→ PROBLEM DETAILS
Beginning at the line that contains "You are a GUI", repeat each line exactly through the last one of the records below, and leave out the pictures.

→ RECORD SET
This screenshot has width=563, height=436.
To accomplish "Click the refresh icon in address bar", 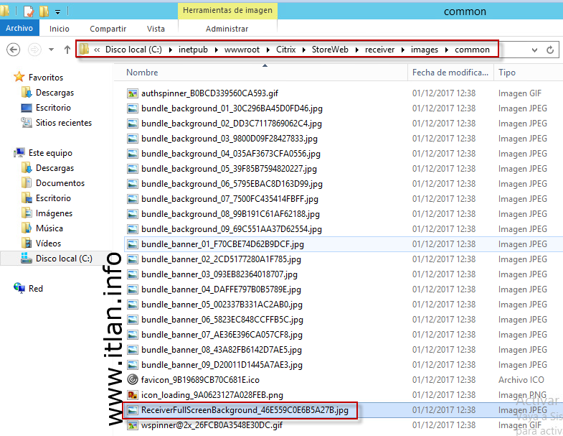I will coord(550,50).
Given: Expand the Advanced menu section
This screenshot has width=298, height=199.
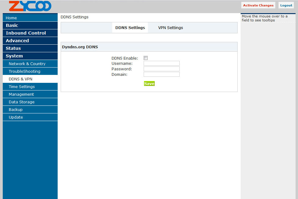Looking at the screenshot, I should point(30,41).
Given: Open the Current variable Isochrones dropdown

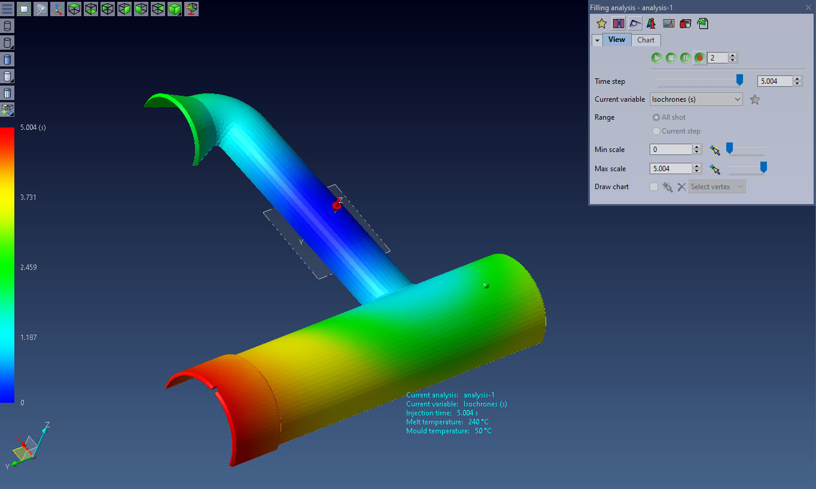Looking at the screenshot, I should pos(696,99).
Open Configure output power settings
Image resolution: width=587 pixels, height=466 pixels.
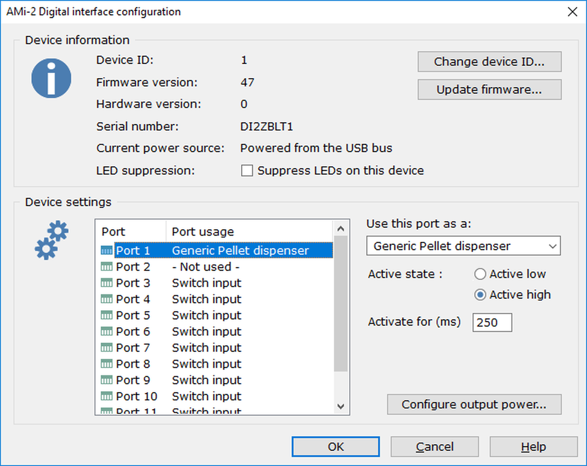[474, 404]
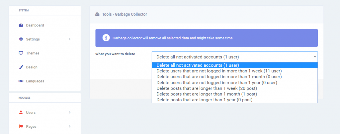340x134 pixels.
Task: Expand the Pages submenu chevron
Action: point(70,126)
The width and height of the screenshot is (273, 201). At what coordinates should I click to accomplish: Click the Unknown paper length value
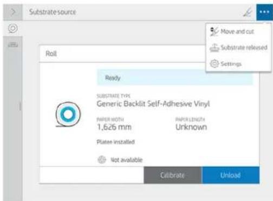[191, 127]
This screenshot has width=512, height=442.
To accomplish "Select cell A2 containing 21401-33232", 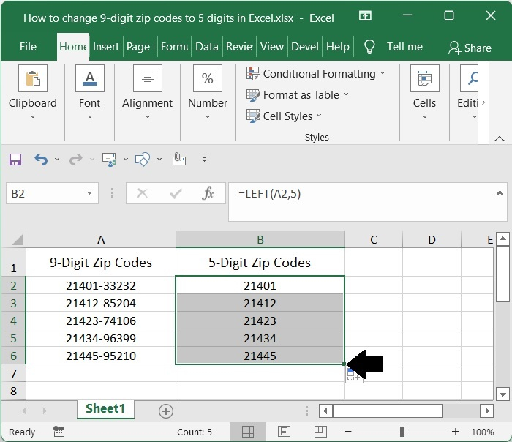I will [101, 285].
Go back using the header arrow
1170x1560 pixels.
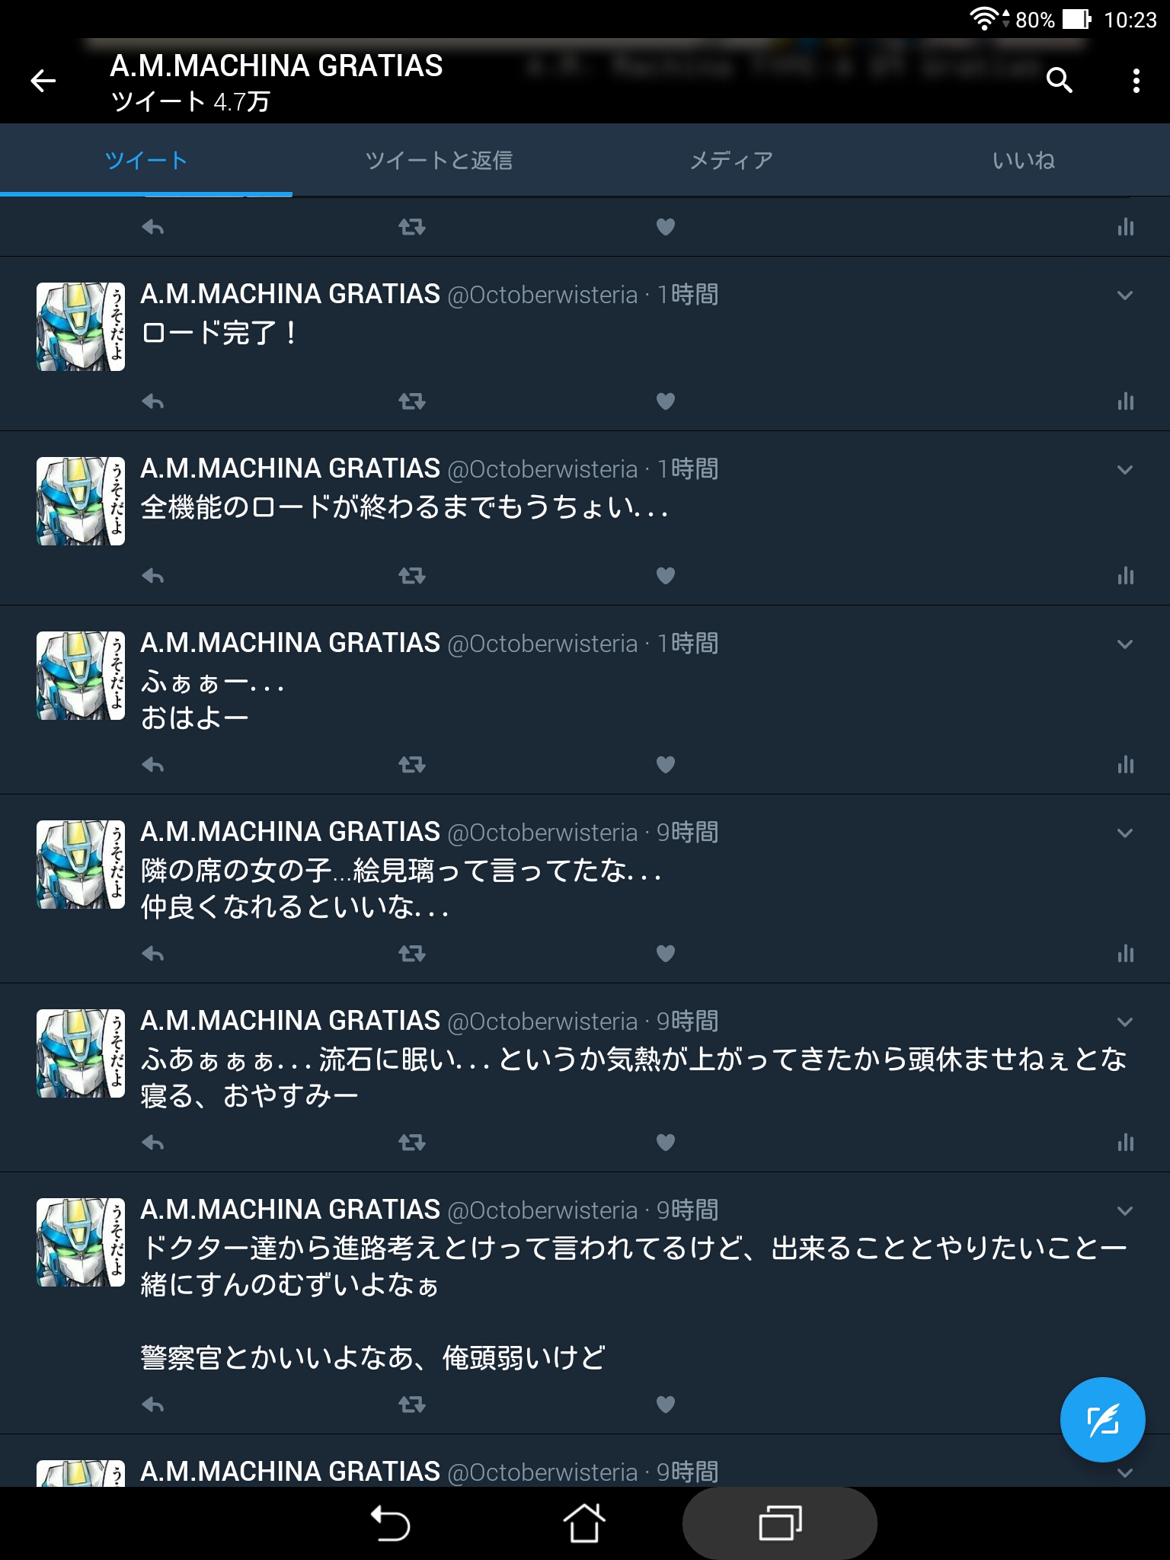pos(43,80)
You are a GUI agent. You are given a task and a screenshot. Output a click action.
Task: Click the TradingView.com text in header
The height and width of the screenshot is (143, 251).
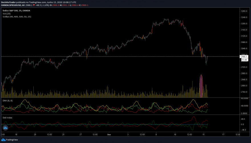[37, 2]
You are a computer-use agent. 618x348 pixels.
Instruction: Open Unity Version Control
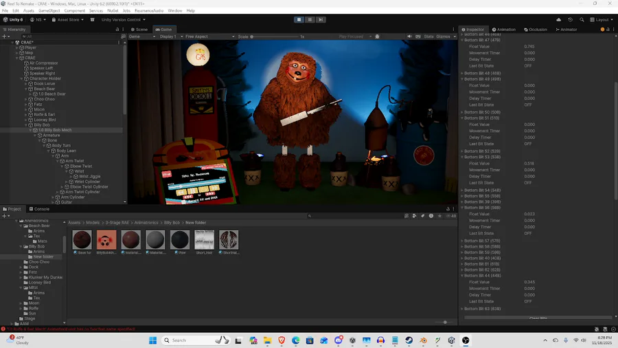(x=122, y=20)
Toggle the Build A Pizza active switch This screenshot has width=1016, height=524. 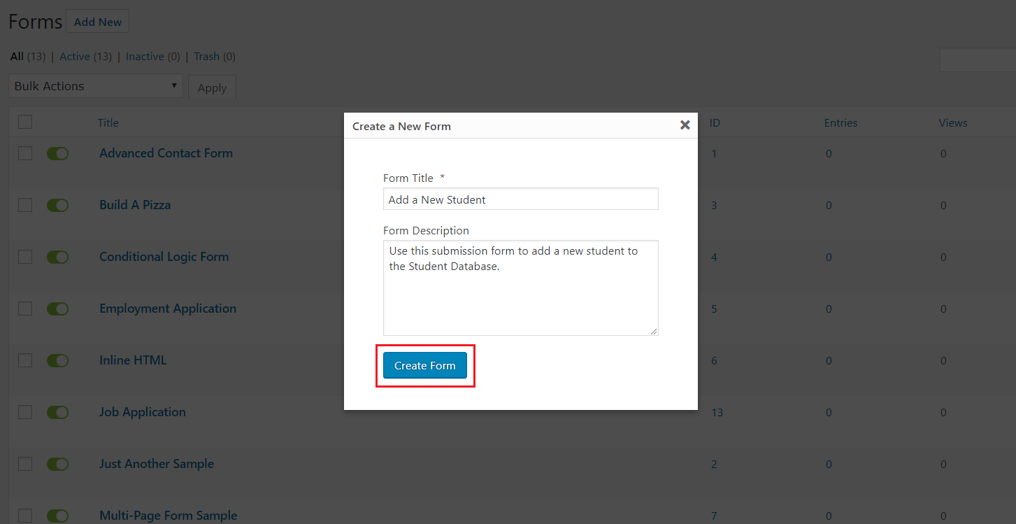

→ ANSWER TO THE EXERCISE
You are a GUI agent. You are given a task and a screenshot. Output a click action.
Task: Click the TradingView.com text in header
The height and width of the screenshot is (143, 251).
[37, 2]
You are a computer-use agent. 618x348 pixels.
Instruction: Open Unity Version Control
(x=122, y=20)
Toggle the Build A Pizza active switch This screenshot has width=1016, height=524. 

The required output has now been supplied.